“Não importa quantos cisnes brancos você veja ao longo da vida; isso nunca lhe dará certeza de que cisnes negros não existem.” (Karl Popper)
Antes da descoberta da Austrália, as pessoas do Velho Mundo estavam convencidas de que todos os cisnes eram brancos, crença corroborada pela evidência empírica. No entanto, bastou verificar-se a existência de um cisne negro para derrubar essa crença. Isso ilustra os limites de nosso aprendizado por observações e impõe muita humildade àqueles que vivem de antecipar o futuro. Os recentes eventos no mundo árabe mostram uma vez mais que de onde menos se espera pode aparecer um “cisne negro”.
Estrategistas atentos aos riscos do superaquecimento chinês, do elevado endividamento europeu ou da retomada do aperto monetário americano não faziam ideia de que o risco do momento viria de jovens egípcios rebeldes, cansados do regime autoritário de seu país. A região sempre foi um barril de pólvora, mas o Egito era visto como estável pela maioria dos especialistas. E foi justamente ali que a insegurança institucional se alastrou, gerando medo nos investidores do mundo todo.
O livro “A lógica do cisne negro”, de Nassim Taleb, trata justamente desse tema. É um livro sobre a incerteza, sobre os raros eventos que mudam o rumo das coisas sem aviso prévio e sem que os modelos estatísticos possam antecipá-los. A ideia central de Taleb está relacionada à cegueira em relação ao fator randômico das diferentes áreas da vida. Cada um pode observar sua própria história de vida para verificar quanto os fatos ocorridos divergiram dos planos traçados anteriormente.

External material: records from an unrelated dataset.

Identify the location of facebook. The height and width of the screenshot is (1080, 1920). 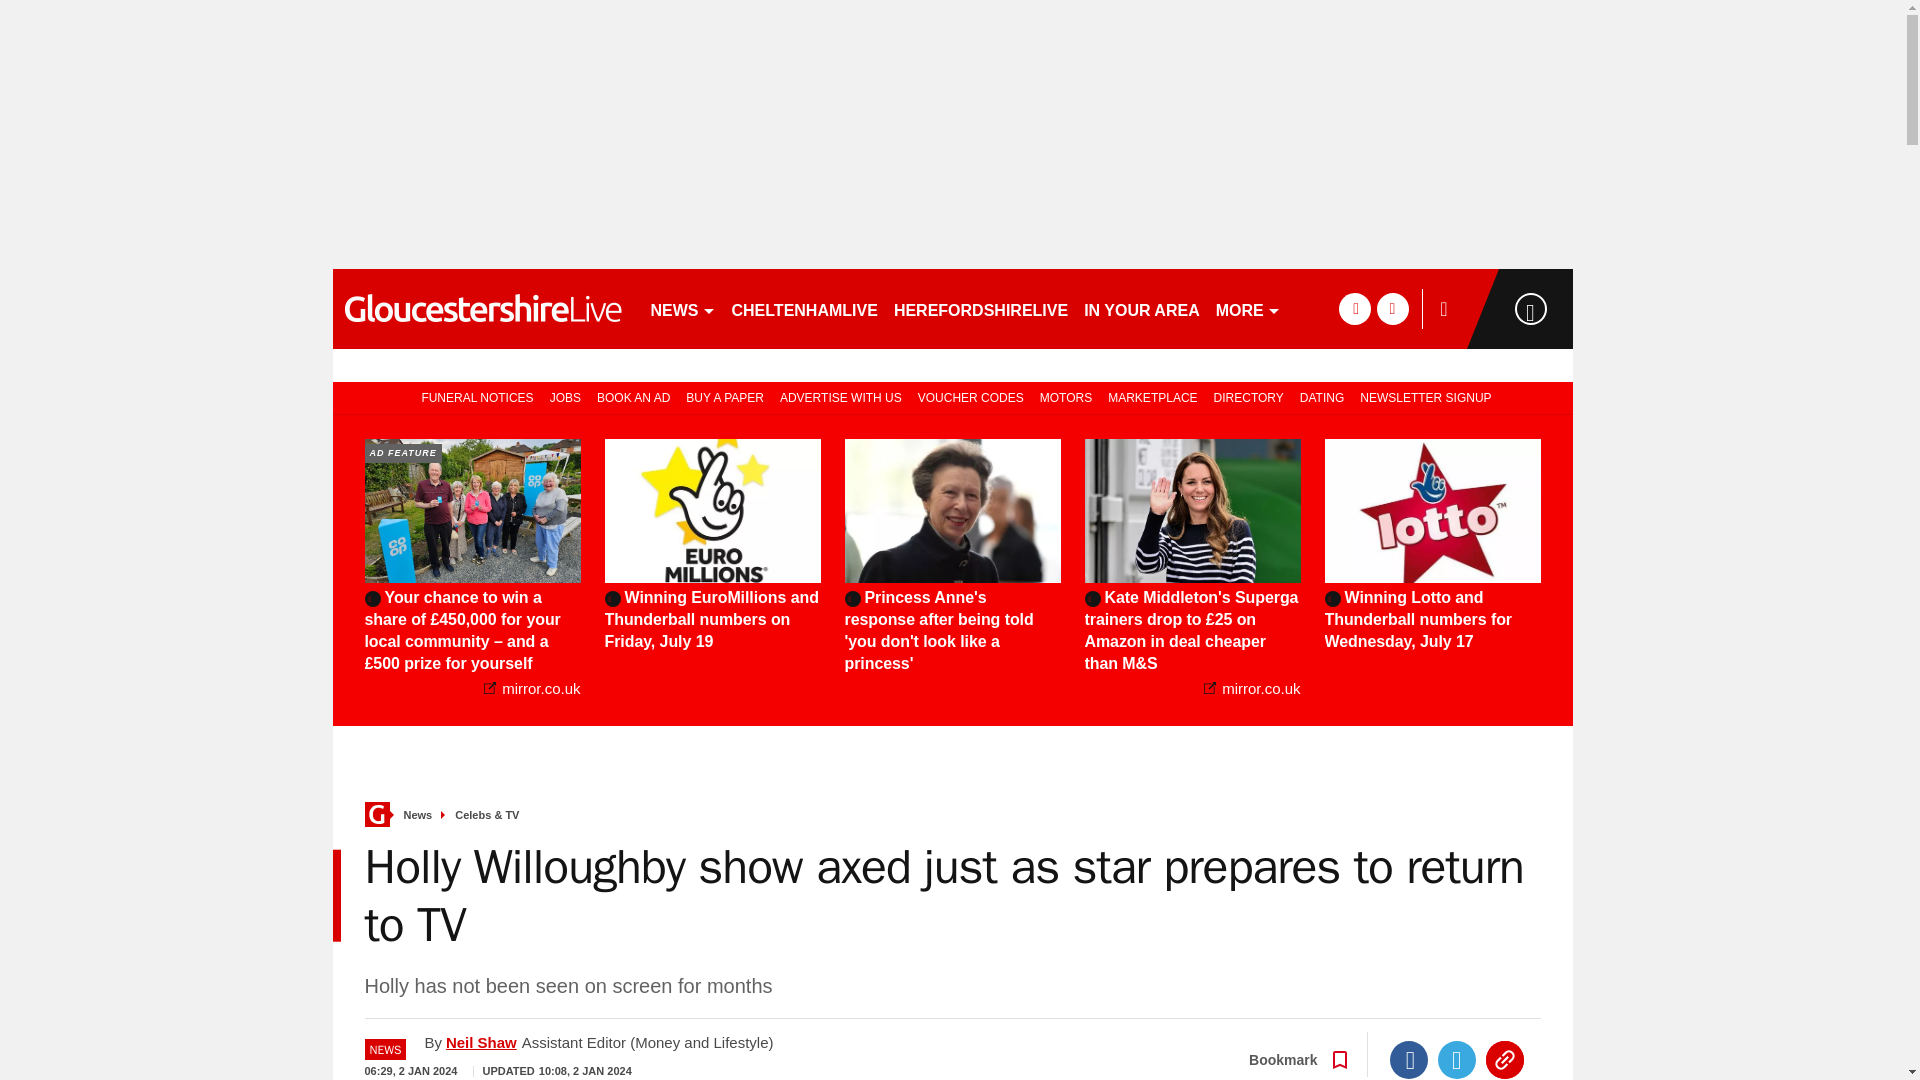
(1354, 308).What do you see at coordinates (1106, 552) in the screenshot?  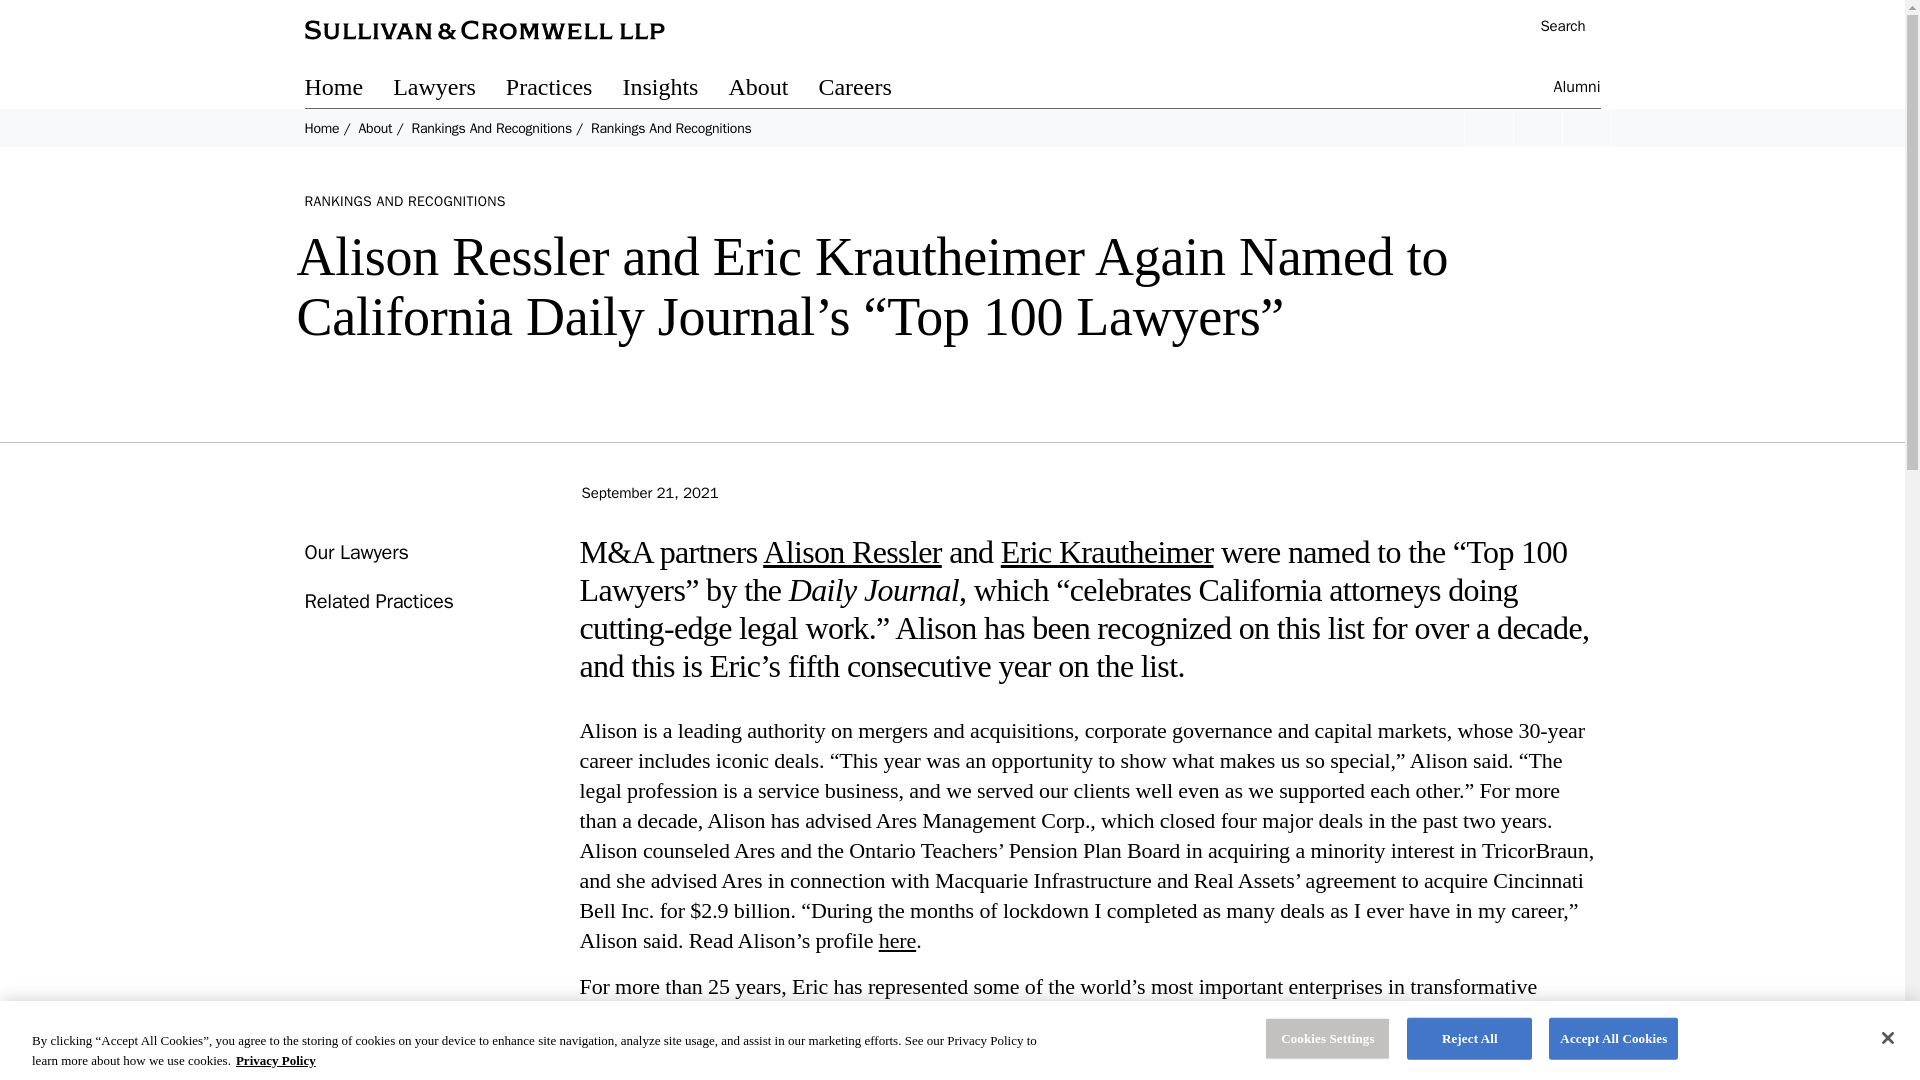 I see `Eric Krautheimer` at bounding box center [1106, 552]. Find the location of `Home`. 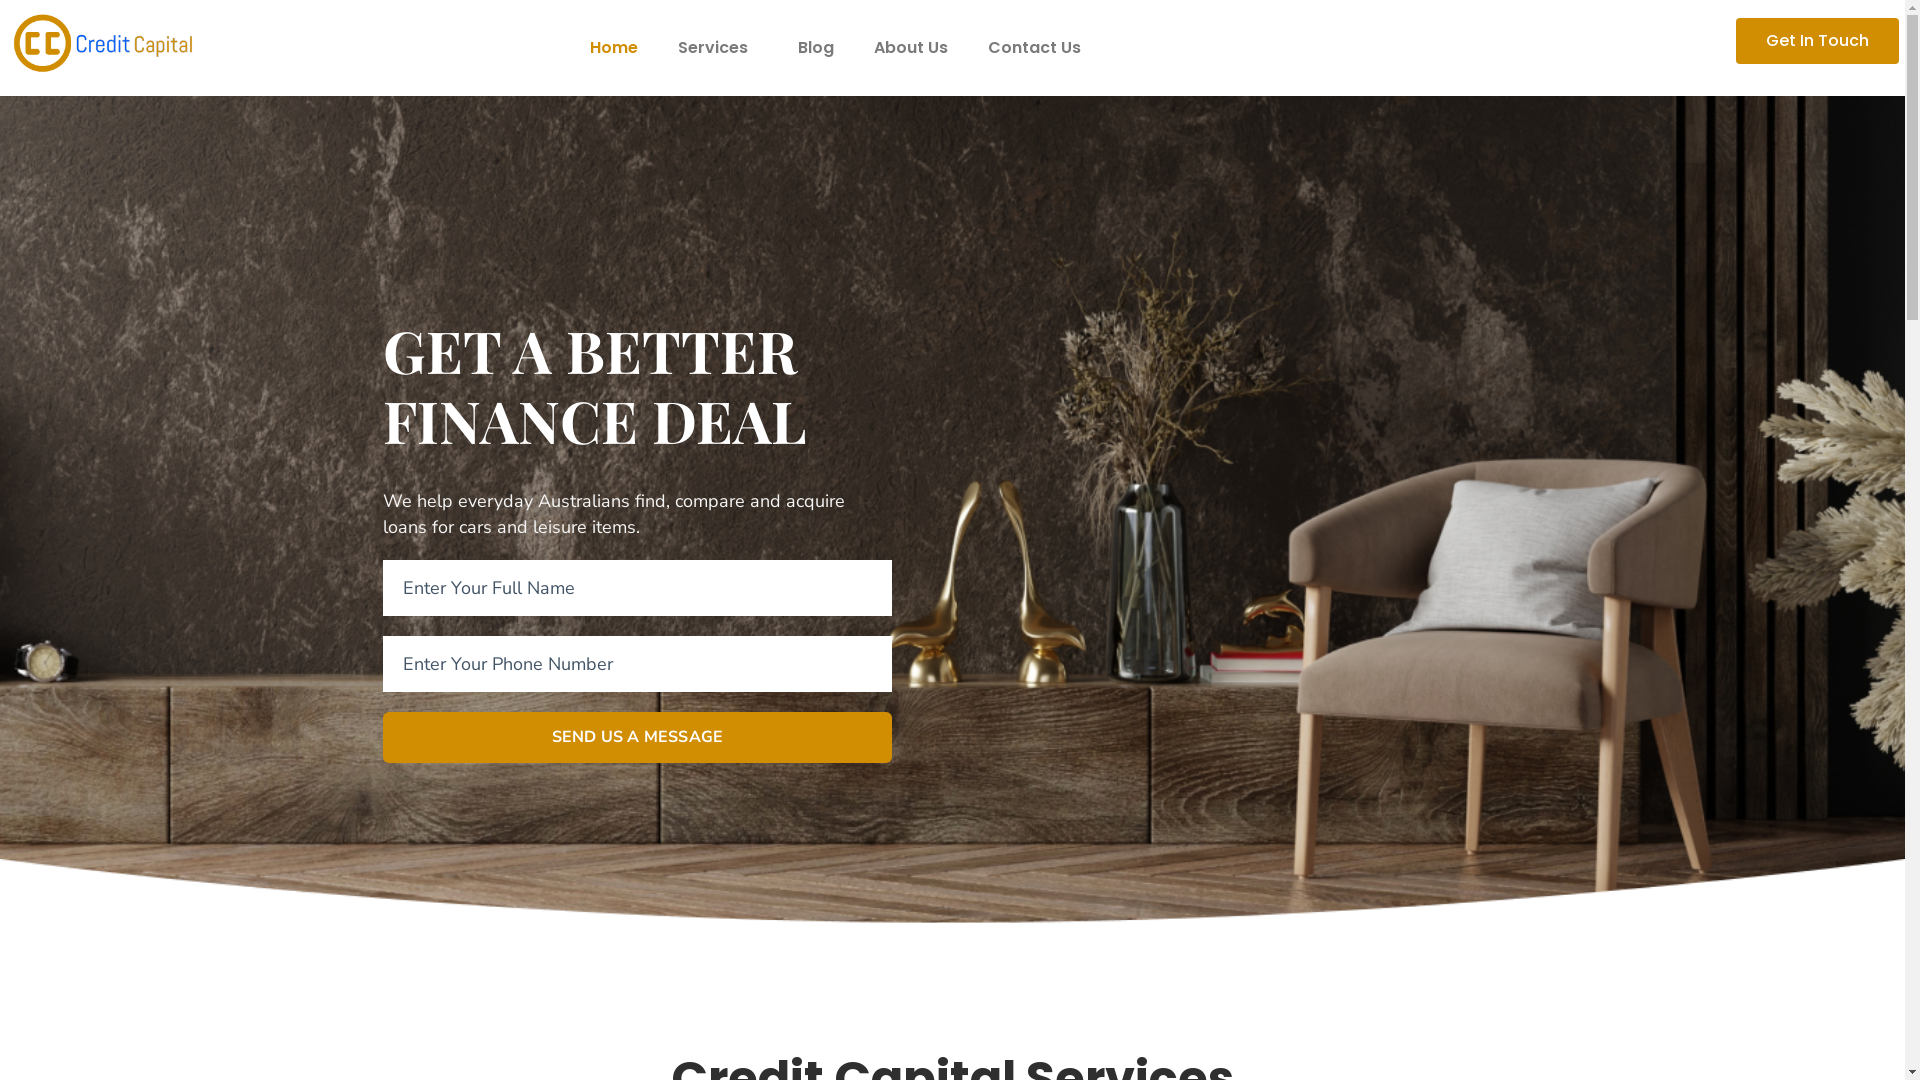

Home is located at coordinates (614, 48).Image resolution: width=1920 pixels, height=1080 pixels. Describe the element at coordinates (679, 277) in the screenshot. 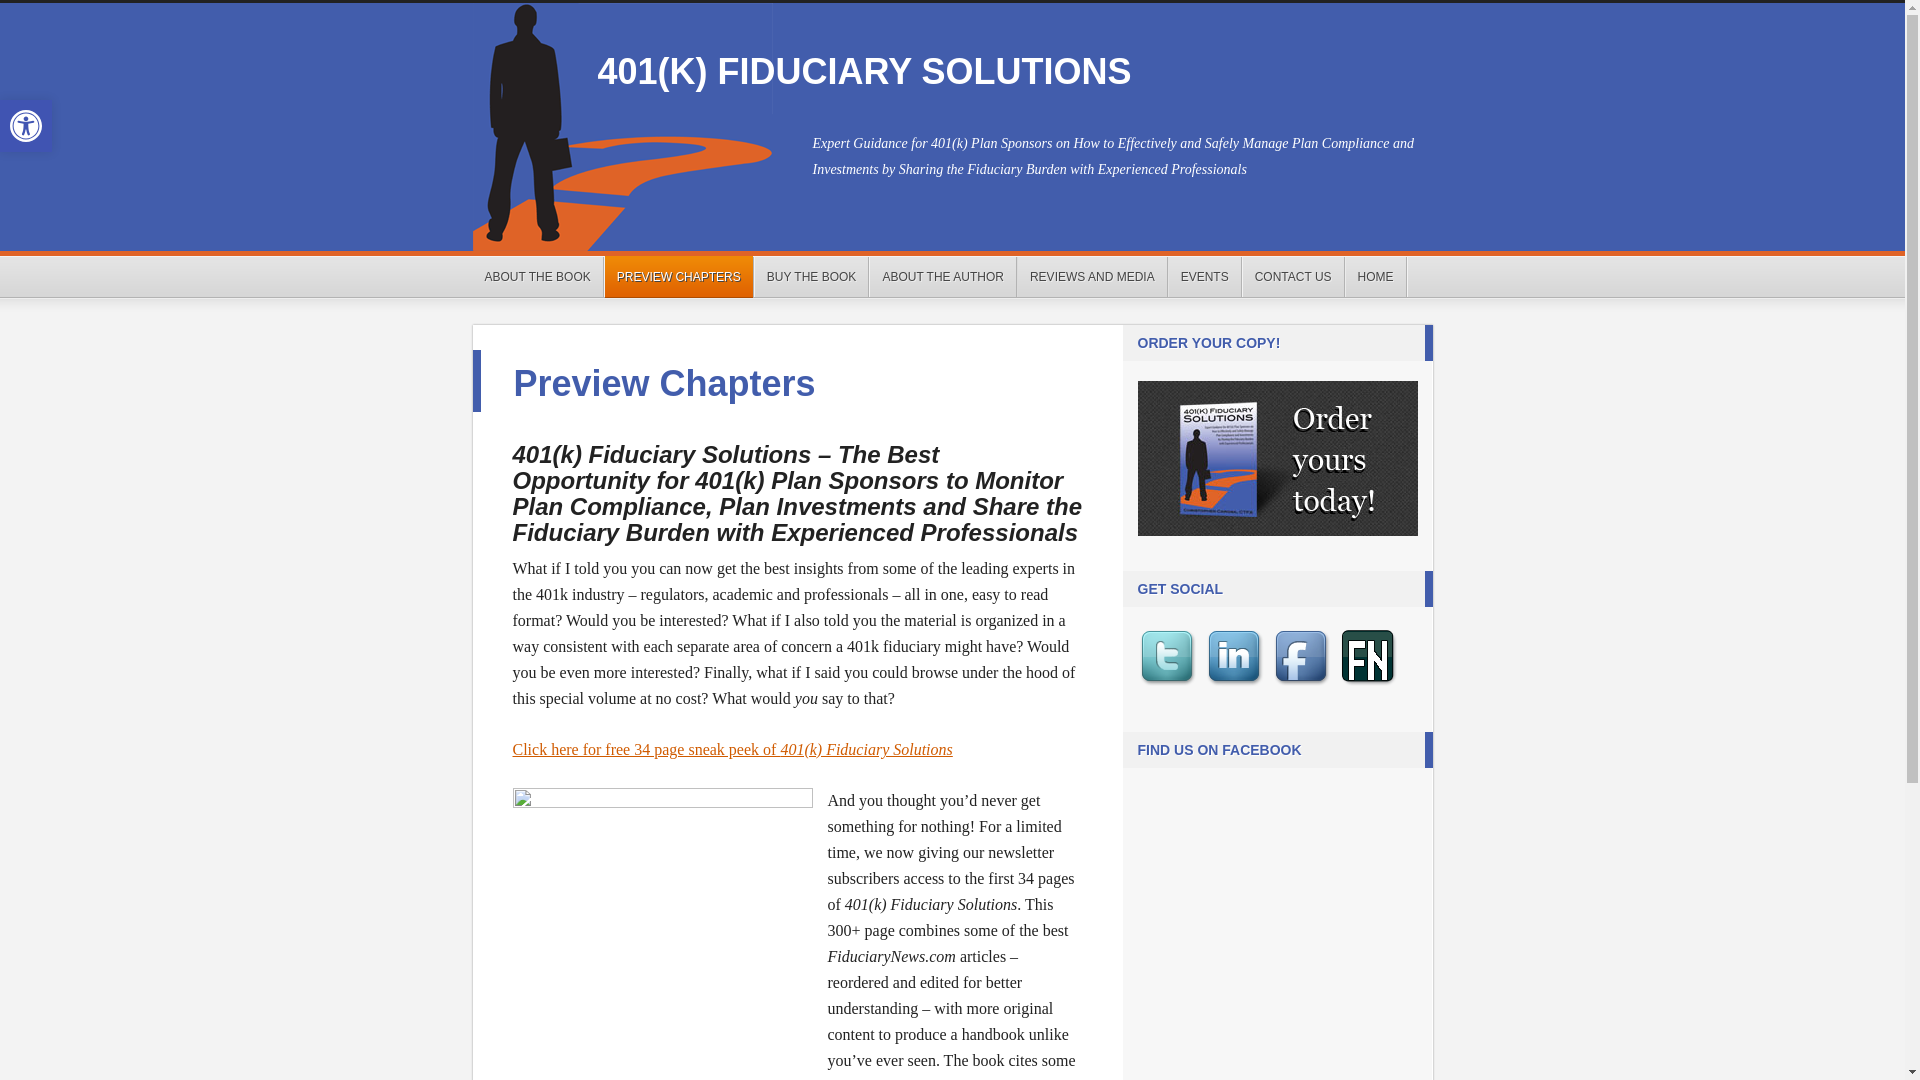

Aquilo que não sabemos pode ser algo muito mais relevante do que aquilo que sabemos. Os “pontos fora da curva” ocorrem com muito mais frequência do que antecipamos, e nossa incapacidade de prevê-los é nossa incapacidade de prever o curso da história. Basta verificar os erros grosseiros das previsões passadas para se ter mais humildade em relação às previsões do futuro. É preciso deixar um espaço enorme para os eventos imprevisíveis.
Taleb chama atenção para o “tripé da opacidade”: a ilusão de compreensão, com todos achando que sabem o que se passa num mundo que é bem mais complexo do que percebem; a distorção retrospectiva, que transforma a história mais clara após os fatos, organizando-os de forma bem mais simplista do que a realidade; a sobrevalorização da informação factual. Em retrospecto, chegamos a questionar como outros foram capazes de ignorar o que estava para acontecer. Taleb conclui que nossas mentes são brilhantes máquinas para explicar os fenômenos ocorridos, mas geralmente incapazes de aceitar a ideia da imprevisibilidade acerca do futuro.
Um exemplo citado por Taleb é a alimentação de um peru desde o seu nascimento até o Dia de Ação de Graças. Supondo que ele recebeu certa quantidade de comida a cada dia, por mil dias, o gráfico de seu peso ou tamanho no tempo será praticamente uma reta, com pouca variância. De fato, a confiança em relação ao futuro, com base nos dados passados, aumenta a cada dia, ainda que ele esteja cada vez mais próximo da morte. Algo funcionou por vários dias de forma bastante regular, até que, de repente, deixa de funcionar de forma inesperada. O uso ingênuo de observações passadas como representativo do futuro é a causa de nossa incapacidade de compreensão do “cisne negro”.
Em 1907, o capitão do Titanic afirmou que jamais estivera envolvido em qualquer acidente. Até que algo deu errado em 1912, e o navio afundou. Quanto realmente os dados passados podem ser utilizados para prever o futuro? Em 1982, os grandes bancos americanos perderam praticamente todo o ganho acumulado anteriormente. Tudo que fora gerado na história desses bancos foi perdido em um único ano! Eles haviam emprestado grandes somas para países da América Latina, e esses países deram o calote na mesma época. Um “evento excepcionalmente raro”, conforme as estatísticas. No entanto, ocorreu.
O crash de 1987 nas bolsas é outro exemplo, ou então a bancarrota do LTCM em 1998, criado por “gênios” que encaravam as finanças como algo pertencente ao mundo “normal”. O mundo é bem mais complexo do que pensamos ou modelamos. Deveríamos ser bem mais céticos com os “profetas”, analisando sua taxa passada de erros. O conhecimento humano pode nos mostrar justamente os limites desse conhecimento, de nossa capacidade de prever o futuro. E isso, para investidores, deve significar uma postura bastante humilde diante dos mercados, com uma sólida política de controle de riscos (leia-se “stops”).